Am Rande: Der Guru
Auch große Wissenschaftler fangen klein an. Vor Lorbeeren und Ruhm, die ohnehin nicht jeden ereilen, begnügt sich der Anfänger bescheiden mit kleinen Erfolgen, zum Beispiel den ersten Veröffentlichungen. Steht der Name auf dem allerersten Paper noch an letzter Stelle, da es nur bis zum Meßknecht gereicht hat, rutscht der angehende Forscher nach und nach auf die vorderen Positionen. Das Herz schlägt höher, wenn die eigene Arbeit auch von anderen Gruppen zitiert wird, und es überschlägt sich fast vor Freude, wenn endlich die persönliche Anerkennung durch einen altehrwürdigen Guru des Fachgebiets folgt.
"Ich habe Ihr Paper gelesen", sagte Mann mit dem wirren Haar. Eigentlich ein einfacher, fast schon gewöhnlicher Satz. Doch aus dem Mund eines renommierten Altmeisters gesprochen, wirbelte er in der Hypophyse meines Kollegen Vlad ungeahnte Mengen von Glückshormonen auf. Für den jungen aufstrebenden Wissenschaftler schien die Welt wieder im Lot. Die eigene Arbeit war hiermit anerkannt, die Leistung durch eine Größe des Fachs gewürdigt. "Hm, war sehr interessant." Wenn auch ein wenig unspezifisch, so drückten diese gemurmelten Worte doch einen gewissen Respekt aus. Vlad wollte das nicht leugnen, auch wenn der Guru sich kurze Zeit später mit den Worten verabschiedete: "Wie war doch gleich Ihr Name?" Der alte Herr schlurfte davon.
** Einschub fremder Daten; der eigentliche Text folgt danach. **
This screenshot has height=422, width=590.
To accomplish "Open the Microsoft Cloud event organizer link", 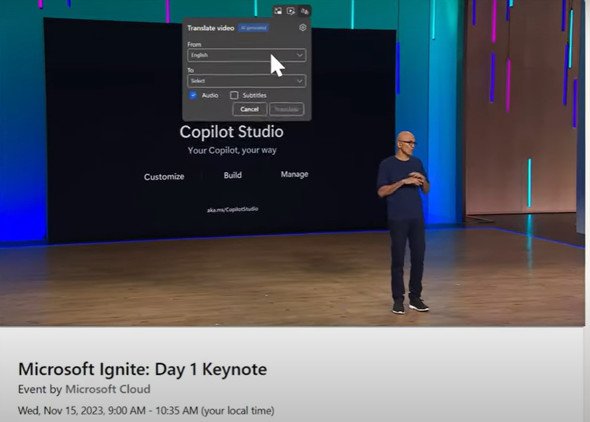I will point(108,389).
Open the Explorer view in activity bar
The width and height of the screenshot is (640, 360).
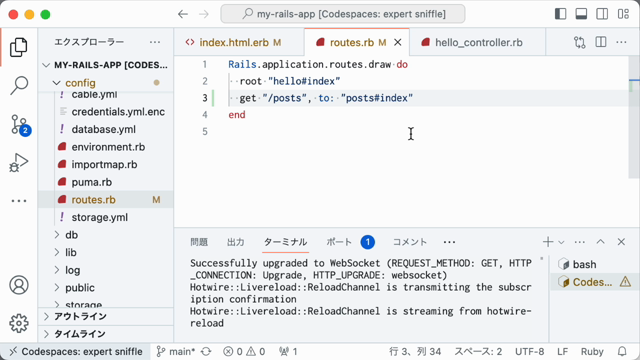click(x=19, y=47)
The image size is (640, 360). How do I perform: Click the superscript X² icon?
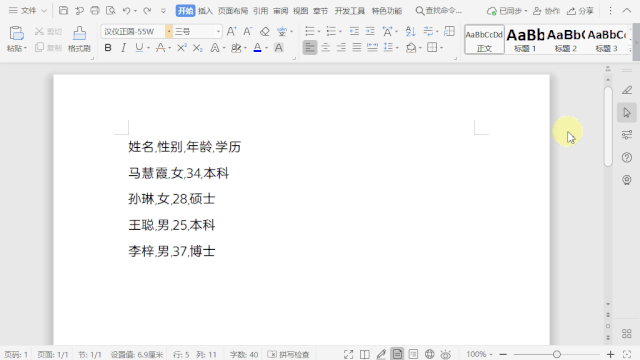pos(182,48)
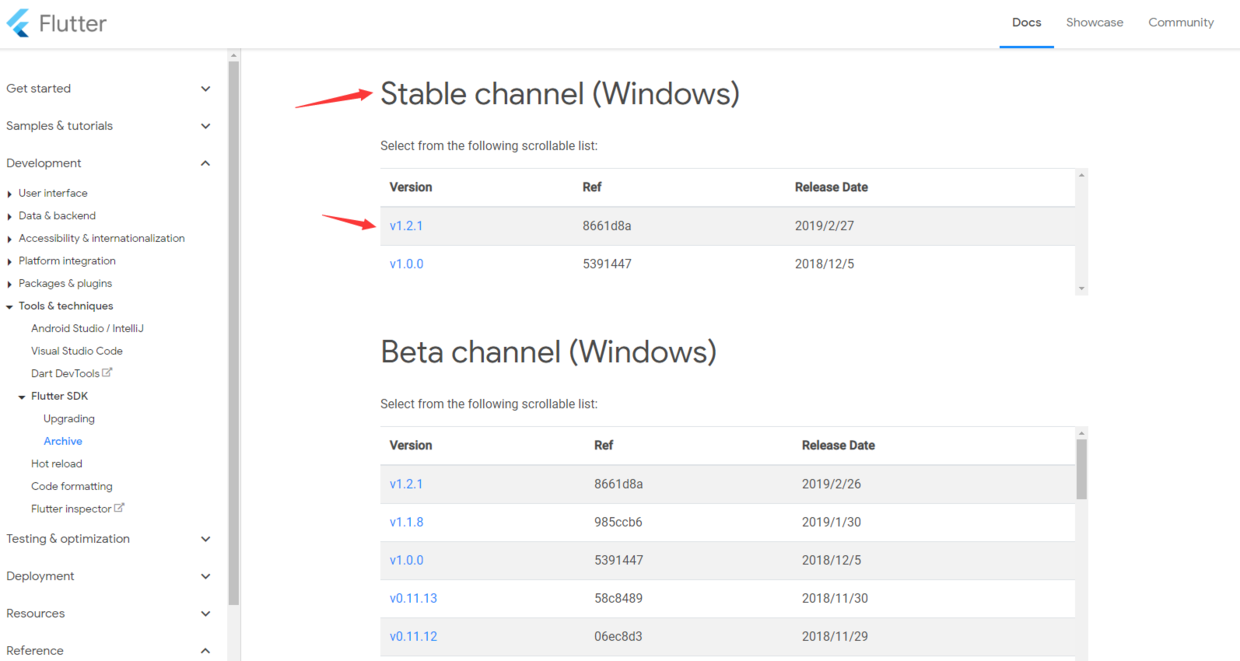Expand the Get started section

tap(206, 89)
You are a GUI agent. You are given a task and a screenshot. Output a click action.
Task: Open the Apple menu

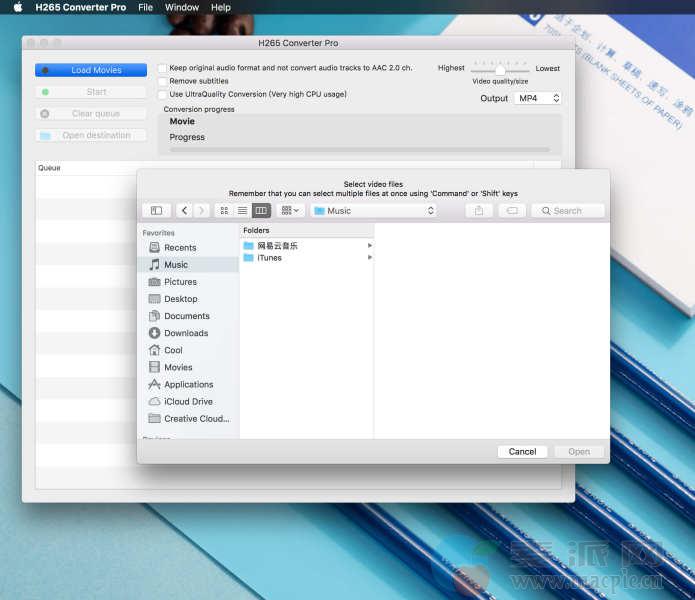point(17,7)
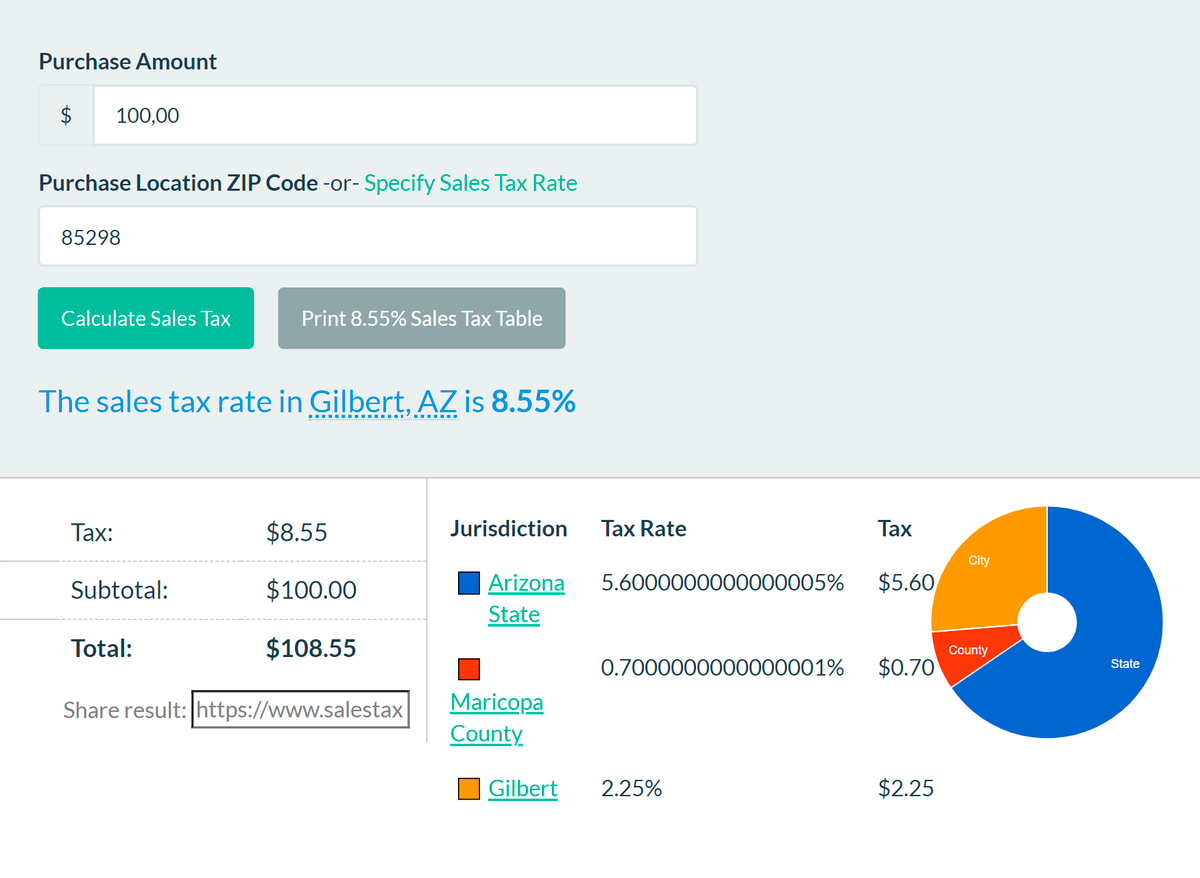This screenshot has width=1200, height=878.
Task: Click the dollar sign prefix icon
Action: click(66, 115)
Doch, wie überall im Leben, ist auch in der Wissenschaft der Weg zum Erfolg ein langer, steiniger Pfad. So mag es passiert sein, dass mein Kollege, beflügelt von der noch frischen Erinnerung, das alte Idol wiedertraf und der gutmütige Gentleman ihn erneut ansprach: "Ich habe Ihr Paper gelesen. War sehr interessant. Wie war doch gleich Ihr Name?"